Inheritance Tax (IHT) was formerly known as Capital Transfer Tax. It is worth knowing that the capital gains tax (CGT) liability on an asset is usually extinguished on death and the beneficiary inheriting the asset is deemed to acquire the asset at probate value.
This can lead to a dilemma where assets with substantial capital gains (second property, share portfolios etc) would incur capital gains tax on the gifting or sale of the asset whilst alive but then also be subject to inheritance tax if the total value of the Estate is above the inheritance tax threshold.

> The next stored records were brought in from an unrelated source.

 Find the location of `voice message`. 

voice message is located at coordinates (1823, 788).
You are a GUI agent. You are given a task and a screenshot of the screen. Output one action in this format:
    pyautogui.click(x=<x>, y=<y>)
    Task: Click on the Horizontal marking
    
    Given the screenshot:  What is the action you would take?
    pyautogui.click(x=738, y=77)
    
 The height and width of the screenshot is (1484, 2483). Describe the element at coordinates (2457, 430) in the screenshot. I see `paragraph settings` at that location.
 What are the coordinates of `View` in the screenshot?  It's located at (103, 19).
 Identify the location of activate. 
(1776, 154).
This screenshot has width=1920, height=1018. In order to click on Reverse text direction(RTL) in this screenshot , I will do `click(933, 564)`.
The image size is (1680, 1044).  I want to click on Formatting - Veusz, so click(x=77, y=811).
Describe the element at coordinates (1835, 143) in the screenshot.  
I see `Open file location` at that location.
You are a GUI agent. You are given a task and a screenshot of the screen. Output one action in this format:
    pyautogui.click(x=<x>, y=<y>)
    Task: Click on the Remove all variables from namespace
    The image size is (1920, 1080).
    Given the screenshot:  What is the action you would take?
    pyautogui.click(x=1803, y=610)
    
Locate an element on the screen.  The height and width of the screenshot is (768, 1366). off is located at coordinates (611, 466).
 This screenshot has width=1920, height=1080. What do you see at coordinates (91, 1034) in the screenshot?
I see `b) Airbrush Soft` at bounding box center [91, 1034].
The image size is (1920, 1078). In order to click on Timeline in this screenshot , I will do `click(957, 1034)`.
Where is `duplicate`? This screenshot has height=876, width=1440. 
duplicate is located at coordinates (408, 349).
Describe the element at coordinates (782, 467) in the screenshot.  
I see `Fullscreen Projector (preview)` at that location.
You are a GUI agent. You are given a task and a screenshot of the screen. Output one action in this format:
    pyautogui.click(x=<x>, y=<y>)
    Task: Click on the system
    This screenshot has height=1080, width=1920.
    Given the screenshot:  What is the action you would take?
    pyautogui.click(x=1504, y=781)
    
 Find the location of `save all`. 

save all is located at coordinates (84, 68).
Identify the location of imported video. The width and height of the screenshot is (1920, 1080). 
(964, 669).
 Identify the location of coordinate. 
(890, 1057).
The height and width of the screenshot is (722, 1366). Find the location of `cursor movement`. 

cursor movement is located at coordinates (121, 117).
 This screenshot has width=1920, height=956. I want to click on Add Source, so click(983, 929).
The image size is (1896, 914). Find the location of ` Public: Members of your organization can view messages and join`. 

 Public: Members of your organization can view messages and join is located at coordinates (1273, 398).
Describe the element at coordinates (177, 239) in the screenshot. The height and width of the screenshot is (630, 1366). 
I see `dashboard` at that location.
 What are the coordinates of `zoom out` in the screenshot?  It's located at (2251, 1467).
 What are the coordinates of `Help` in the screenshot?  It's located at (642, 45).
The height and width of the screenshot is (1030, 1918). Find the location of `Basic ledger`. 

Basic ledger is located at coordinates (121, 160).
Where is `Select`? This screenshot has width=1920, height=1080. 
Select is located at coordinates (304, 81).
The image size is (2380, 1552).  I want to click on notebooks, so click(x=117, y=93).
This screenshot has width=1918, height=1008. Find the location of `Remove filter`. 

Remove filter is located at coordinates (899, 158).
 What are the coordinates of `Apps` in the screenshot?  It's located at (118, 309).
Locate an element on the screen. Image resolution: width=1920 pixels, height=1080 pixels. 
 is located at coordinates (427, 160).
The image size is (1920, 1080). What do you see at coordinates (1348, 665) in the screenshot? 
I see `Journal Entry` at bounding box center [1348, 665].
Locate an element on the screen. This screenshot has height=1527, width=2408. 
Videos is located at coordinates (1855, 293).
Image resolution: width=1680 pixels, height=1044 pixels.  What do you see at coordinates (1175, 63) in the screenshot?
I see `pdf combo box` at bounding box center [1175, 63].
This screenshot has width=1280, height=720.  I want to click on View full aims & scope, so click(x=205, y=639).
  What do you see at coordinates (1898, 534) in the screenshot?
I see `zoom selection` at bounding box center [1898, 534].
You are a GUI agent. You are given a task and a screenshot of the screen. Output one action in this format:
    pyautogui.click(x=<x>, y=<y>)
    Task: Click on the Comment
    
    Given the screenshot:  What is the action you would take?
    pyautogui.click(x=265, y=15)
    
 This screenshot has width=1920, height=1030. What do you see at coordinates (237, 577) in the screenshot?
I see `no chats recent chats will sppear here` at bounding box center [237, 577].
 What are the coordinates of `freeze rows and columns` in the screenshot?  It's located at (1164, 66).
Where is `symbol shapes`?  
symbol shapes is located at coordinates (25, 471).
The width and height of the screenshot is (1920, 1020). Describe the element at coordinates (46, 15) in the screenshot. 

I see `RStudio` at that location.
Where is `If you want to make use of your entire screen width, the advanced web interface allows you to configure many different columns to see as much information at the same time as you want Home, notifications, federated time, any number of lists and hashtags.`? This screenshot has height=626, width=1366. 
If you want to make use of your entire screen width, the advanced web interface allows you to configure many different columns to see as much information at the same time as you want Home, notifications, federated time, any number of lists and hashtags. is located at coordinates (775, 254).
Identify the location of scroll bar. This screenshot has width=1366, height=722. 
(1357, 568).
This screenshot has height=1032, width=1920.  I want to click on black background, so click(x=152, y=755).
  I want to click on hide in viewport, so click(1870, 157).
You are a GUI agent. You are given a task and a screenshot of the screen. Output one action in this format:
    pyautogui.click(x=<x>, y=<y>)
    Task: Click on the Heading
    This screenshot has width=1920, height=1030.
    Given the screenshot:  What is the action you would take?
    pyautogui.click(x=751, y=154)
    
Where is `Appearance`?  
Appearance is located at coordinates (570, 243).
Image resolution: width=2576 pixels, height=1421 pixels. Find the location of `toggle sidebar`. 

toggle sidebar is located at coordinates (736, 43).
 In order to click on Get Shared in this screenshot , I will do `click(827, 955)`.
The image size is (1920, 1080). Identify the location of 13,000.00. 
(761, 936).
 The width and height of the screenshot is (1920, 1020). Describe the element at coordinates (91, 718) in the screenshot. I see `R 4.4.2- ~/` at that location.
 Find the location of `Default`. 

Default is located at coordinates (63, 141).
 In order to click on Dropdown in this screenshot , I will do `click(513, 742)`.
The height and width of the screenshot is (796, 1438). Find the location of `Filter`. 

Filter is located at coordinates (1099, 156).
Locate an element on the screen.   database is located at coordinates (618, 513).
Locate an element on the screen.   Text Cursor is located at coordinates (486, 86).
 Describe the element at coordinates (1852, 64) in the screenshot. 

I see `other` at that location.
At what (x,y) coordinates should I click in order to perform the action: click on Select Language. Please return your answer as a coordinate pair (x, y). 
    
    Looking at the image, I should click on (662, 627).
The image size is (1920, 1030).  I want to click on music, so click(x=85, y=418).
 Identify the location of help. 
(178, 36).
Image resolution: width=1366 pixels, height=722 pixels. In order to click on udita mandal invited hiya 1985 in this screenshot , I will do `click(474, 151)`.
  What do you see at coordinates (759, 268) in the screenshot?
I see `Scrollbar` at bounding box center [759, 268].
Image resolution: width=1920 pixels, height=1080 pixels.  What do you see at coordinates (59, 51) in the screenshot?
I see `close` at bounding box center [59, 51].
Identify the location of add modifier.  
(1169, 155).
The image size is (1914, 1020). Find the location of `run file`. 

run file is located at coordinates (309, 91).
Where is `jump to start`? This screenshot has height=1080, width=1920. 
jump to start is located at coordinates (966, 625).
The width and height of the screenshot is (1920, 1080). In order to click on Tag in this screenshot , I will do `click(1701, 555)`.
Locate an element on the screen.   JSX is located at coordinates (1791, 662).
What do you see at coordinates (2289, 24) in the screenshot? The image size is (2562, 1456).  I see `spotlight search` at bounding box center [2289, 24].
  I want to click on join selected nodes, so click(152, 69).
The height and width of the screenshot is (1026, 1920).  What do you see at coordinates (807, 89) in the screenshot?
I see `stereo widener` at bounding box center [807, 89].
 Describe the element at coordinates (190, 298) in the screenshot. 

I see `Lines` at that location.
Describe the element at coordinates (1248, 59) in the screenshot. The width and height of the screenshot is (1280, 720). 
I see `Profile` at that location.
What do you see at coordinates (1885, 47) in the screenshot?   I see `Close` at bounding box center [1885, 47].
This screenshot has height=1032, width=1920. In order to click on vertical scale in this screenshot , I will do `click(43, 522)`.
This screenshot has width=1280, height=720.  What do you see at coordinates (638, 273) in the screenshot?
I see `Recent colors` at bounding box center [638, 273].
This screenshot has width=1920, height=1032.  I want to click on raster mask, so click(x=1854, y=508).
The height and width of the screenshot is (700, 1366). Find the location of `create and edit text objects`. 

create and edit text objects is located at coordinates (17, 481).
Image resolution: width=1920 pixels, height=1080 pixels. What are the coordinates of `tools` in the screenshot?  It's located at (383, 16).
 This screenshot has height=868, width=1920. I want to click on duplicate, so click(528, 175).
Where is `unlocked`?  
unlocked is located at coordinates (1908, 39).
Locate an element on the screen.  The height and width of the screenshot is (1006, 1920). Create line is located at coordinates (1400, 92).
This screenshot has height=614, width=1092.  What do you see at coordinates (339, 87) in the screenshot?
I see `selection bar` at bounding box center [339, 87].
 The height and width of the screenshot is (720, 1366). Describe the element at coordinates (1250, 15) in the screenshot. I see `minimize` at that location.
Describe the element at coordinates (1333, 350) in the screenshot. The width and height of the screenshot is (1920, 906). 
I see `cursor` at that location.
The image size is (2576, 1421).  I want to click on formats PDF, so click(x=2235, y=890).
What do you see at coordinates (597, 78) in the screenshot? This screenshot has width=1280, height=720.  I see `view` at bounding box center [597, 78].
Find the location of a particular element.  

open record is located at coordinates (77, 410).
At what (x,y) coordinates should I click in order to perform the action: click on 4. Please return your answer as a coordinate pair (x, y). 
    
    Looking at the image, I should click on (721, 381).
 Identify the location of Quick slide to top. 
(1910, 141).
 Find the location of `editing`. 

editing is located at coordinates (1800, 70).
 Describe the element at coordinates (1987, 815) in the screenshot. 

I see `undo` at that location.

In the past, this may have led to a “let sleeping dogs lie” approach as there is a risk of triggering the capital gains liability on the profit and also suffering inheritance tax on the full capital value of the proceeds by then not surviving seven years from making the gift.
For instance, a parent gifting a £500,000 share portfolio with paper capital gains of £200,000 would have incurred capital gains tax of £80,000 (if charged at the 2007/8 CGT rate of 40%) and if death had occurred within seven years, up to £200,000 of inheritance tax would also have been payable.
However, as of 6 April 2016, the difference between the highest rate of capital gains tax (now 20% on shares, but still 28% on residential property) and inheritance tax (still at 40%) is almost as wide as it has ever been, reducing the cost of this potential double tax hit and perhaps offering more incentive to undertake lifetime planning to legitimately avoid inheritance tax using outright Gifts, Gifts to Trusts or considering investments which qualify for business relief, the latter only having a two year qualification window.
Alternatively, where total family assets will lie within the expanded IHT allowance brought about by the residence nil rate band – this effectively increases the assets a married couple/those in a civil partnership can leave to their direct descendants to £850,000 from 6th April (gradually increasing to £1m by 2020/21 although the allowance is tapered away where estates are worth above £2m) – it may still be appropriate to plan to plan for the capital gain to be washed away via the probate process.
Autonomy Wealth View: as always, it is important to take an approach to inheritance tax issues that takes full account of individual circumstances and priorities and if possible to involve the whole family in discussions.